Director: Sam Huntley

UK 2010

78 mins

Zoomer website

The owner of a ramshackle junk shop called Zoomer’s Treasures, located by the side of a rarely used highway in Kansas, Mary DeBoutez Zellmer-Fenoglio (aka ‘Zoomer’) is an eccentric, larger-than-life character and the living embodiment of a decades-old struggle with rural poverty in America. The director Sam Huntley first met her while on a cross-country road trip across America and returned 18 months later to shoot his first feature-length film chronicling her unusual day-to-day life.

The first words we hear from Zoomer – ‘When I was born, my grandmother delivered me. I searched for that silver spoon that I was hoping would be in my mouth, but all I could find was a pile of shit’ – express her frustration at never quite being able to raise herself out of the poverty she was born into. Looked down on as white trash during a lifetime spent in the shadow of an overbearing, abusive father, Zoomer alternates between infectious good humour and bitter sadness. Scenes filmed in the early hours of the morning, before she’s teased her blonde hair or painted her toenails green, poignantly reveal a battle with debilitating pain and manic depression.

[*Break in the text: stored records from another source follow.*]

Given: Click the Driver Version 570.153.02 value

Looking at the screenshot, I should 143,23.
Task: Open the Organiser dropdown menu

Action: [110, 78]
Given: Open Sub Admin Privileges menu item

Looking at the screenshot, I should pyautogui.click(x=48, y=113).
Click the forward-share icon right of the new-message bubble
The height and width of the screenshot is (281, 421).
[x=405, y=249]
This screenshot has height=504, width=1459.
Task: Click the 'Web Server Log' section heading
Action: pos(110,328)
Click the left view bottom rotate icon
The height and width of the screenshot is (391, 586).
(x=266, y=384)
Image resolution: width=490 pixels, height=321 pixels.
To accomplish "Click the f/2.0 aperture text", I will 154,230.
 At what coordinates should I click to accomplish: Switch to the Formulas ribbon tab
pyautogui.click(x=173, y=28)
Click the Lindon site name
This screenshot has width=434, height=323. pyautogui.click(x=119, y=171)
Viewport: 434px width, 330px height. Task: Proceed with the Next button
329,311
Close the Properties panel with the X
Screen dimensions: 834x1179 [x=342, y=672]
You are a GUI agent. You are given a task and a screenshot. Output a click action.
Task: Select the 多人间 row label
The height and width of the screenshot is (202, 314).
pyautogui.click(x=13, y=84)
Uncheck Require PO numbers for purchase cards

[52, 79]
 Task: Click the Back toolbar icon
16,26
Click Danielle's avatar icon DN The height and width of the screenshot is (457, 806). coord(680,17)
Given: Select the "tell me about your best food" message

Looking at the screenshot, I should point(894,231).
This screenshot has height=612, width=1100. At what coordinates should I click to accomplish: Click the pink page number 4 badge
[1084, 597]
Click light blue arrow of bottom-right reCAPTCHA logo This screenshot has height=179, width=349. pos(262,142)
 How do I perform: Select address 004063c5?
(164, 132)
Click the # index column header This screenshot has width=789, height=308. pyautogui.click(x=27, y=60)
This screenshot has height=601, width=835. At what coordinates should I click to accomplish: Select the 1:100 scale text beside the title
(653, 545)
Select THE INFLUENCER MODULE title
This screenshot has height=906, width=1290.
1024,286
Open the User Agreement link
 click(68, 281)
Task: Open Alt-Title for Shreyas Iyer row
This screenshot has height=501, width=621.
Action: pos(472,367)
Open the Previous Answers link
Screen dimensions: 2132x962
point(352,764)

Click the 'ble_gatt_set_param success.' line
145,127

The documentary offers an interesting insight into American backwater culture, and it is humorous, although a little irritating. The main problem is that its focus is too narrow and almost too intense: Huntley devotes almost every frame to Zoomer, who speaks either to her cats or directly to the camera in monologues that begin to blur into endless digressions. It’s a shame – her life story is both fascinating and tragic, but as a director Huntley never really gives the audience a chance to breathe.